Como ingeniera, he visto de primera mano que la ingeniería no se aprende solo en libros ni en clases teóricas. Se aprende iterando: diseñando una solución, probándola, identificando errores o limitaciones, corrigiéndolos y volviendo a intentarlo. Este ciclo repetido de prueba y ajuste es la clave para desarrollar competencia y confianza. Cuando la iteración depende de terceros o el feedback llega tarde, el aprendizaje se vuelve más lento. Para muchas de nosotras en los primeros años de carrera, esto puede significar menos oportunidades de experimentar y consolidar el criterio propio.
En la práctica, los profesionales en etapas tempranas dedican gran parte de su tiempo a tareas de coordinación y preparación: generar planos 2D a partir de modelos 3D, interpretar tolerancias, enviar archivos a proveedores y esperar presupuestos o confirmaciones de plazos. Estos pasos, necesarios en los flujos de trabajo tradicionales, introducen fricción y retrasan los ciclos de feedback, desplazando decisiones técnicas fuera de quien diseña la pieza.
Es aquí donde la digitalización empieza a transformar la experiencia de aprendizaje. Plataformas como Meviy permiten subir modelos CAD 3D y recibir información inmediata sobre fabricabilidad, precios y plazos de entrega, sin esperar a proveedores ni rehacer pasos manuales. Esto acorta los ciclos de aprendizaje y permite experimentar de manera más autónoma. La posibilidad de iterar rápidamente, explorar alternativas y ajustar decisiones en tiempo real refuerza la confianza técnica y acelera el desarrollo de habilidades, algo especialmente relevante para quienes están dando sus primeros pasos en la profesión.
El impacto de este tipo de herramientas digitales va más allá de la eficiencia industrial: abre oportunidades para que más mujeres consoliden su presencia en ingeniería, tomen decisiones con seguridad y aprendan mediante la práctica de forma constante. Reducir la fricción en el aprendizaje no significa solo optimizar procesos, sino crear un entorno donde el talento femenino puede crecer de manera plena, con autonomía y con la posibilidad de enfrentarse a desafíos reales sin depender de largos ciclos administrativos.
Aprender iterando también significa aceptar los errores como parte del proceso. Cada diseño que falla, cada tolerancia que no se cumple, cada pieza que tarda más de lo previsto es una oportunidad para comprender mejor las limitaciones técnicas y ajustar las soluciones. Las herramientas digitales no reemplazan el juicio profesional, sino que aceleran su desarrollo y permiten más intentos, más aprendizaje y más confianza en cada decisión.

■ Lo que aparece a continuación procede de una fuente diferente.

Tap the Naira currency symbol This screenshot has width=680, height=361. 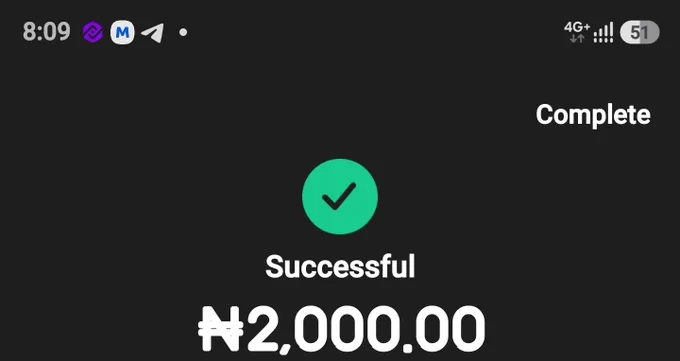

Esto es un recordatorio de que la igualdad en la ingeniería no empieza ni termina en la educación: empieza cuando nos enfrentamos a los primeros proyectos reales, cuando necesitamos aplicar conocimientos, tomar decisiones y aprender de forma autónoma. La digitalización y las plataformas de fabricación inteligente son aliadas estratégicas en este camino, porque permiten acortar distancias entre idea y prototipo, reducir dependencias externas y consolidar la confianza técnica de forma tangible.
A día de hoy sabemos que acelerar los ciclos de aprendizaje no es solo una cuestión de velocidad, es una cuestión de talento, de confianza y de oportunidades. La tecnología, cuando se aplica de manera consciente, ofrece la posibilidad de transformar los entornos de trabajo en espacios donde las mujeres pueden aprender más rápido, equivocarse con seguridad y crecer profesionalmente desde las primeras etapas de su carrera en ingeniería.
A mi juicio ese es el legado más valioso que podemos impulsar en este Día Internacional de la Mujer y la Niña en la Ciencia: un entorno de aprendizaje más justo, más autónomo y más eficaz para quienes construyen el futuro de la ingeniería.